== Material for this task ==

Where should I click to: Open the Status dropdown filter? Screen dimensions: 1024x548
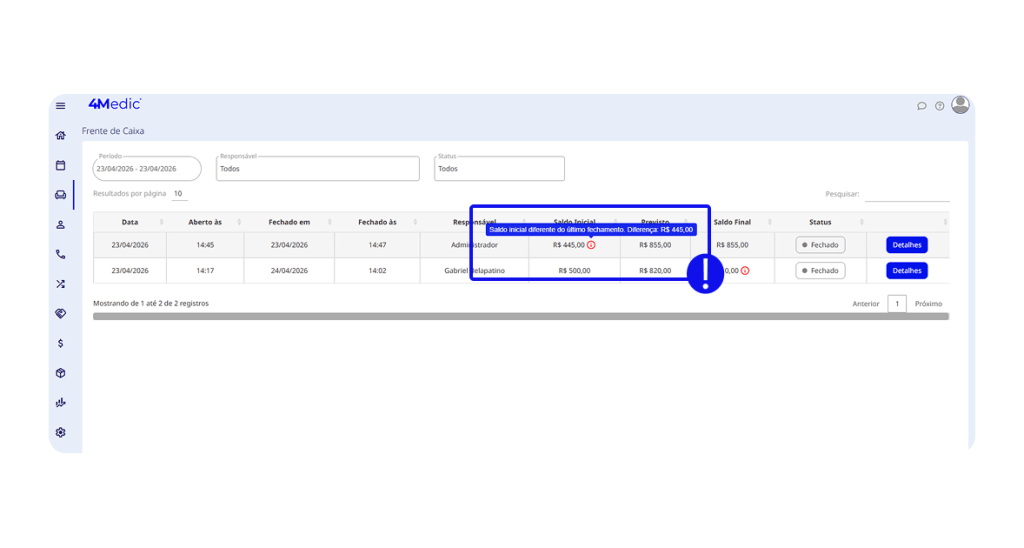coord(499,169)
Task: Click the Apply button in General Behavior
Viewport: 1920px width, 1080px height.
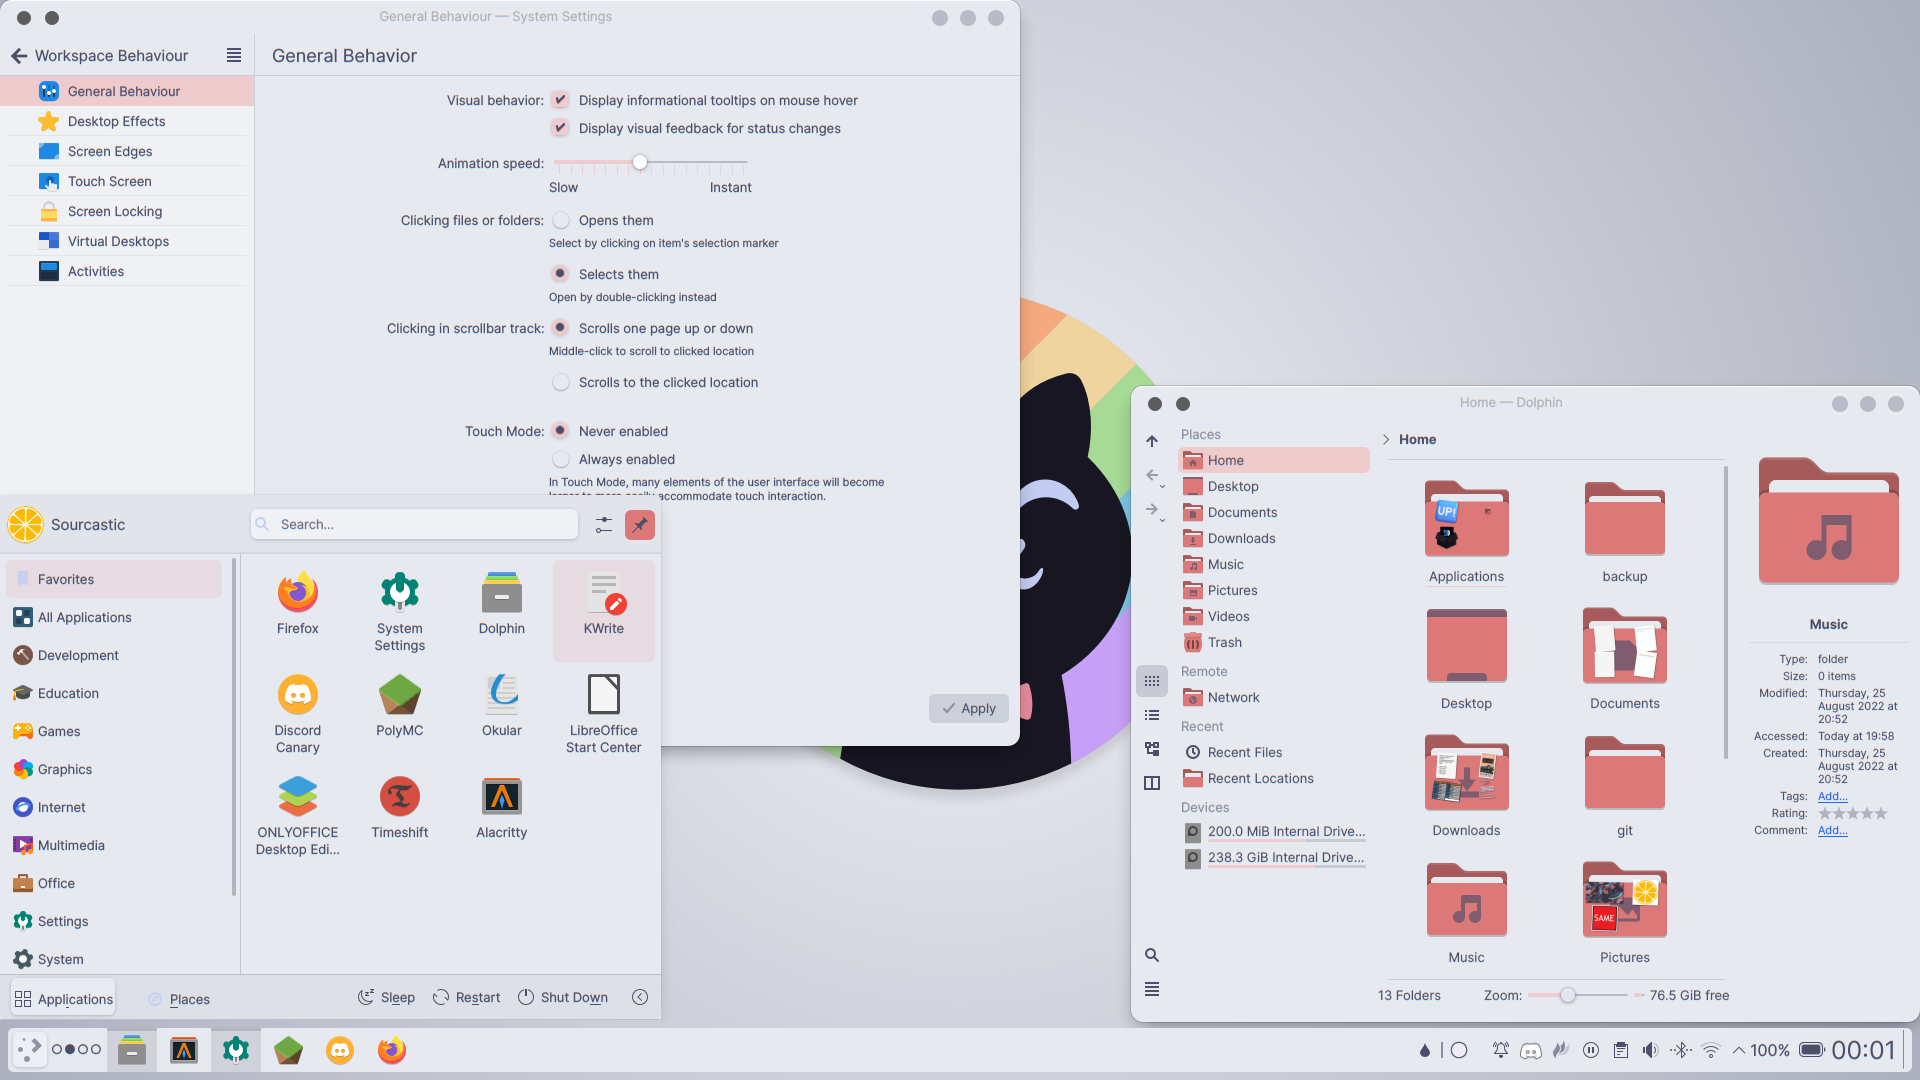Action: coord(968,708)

===

Task instructions: Format the rows from the line with "Task: Click the" through the end of the rows as a numbered list. Leave out blank lines and the pictures.

Complete response:
1. Task: Click the Apply button in General Behavior
2. Viewport: 1920px width, 1080px height.
3. Action: coord(968,708)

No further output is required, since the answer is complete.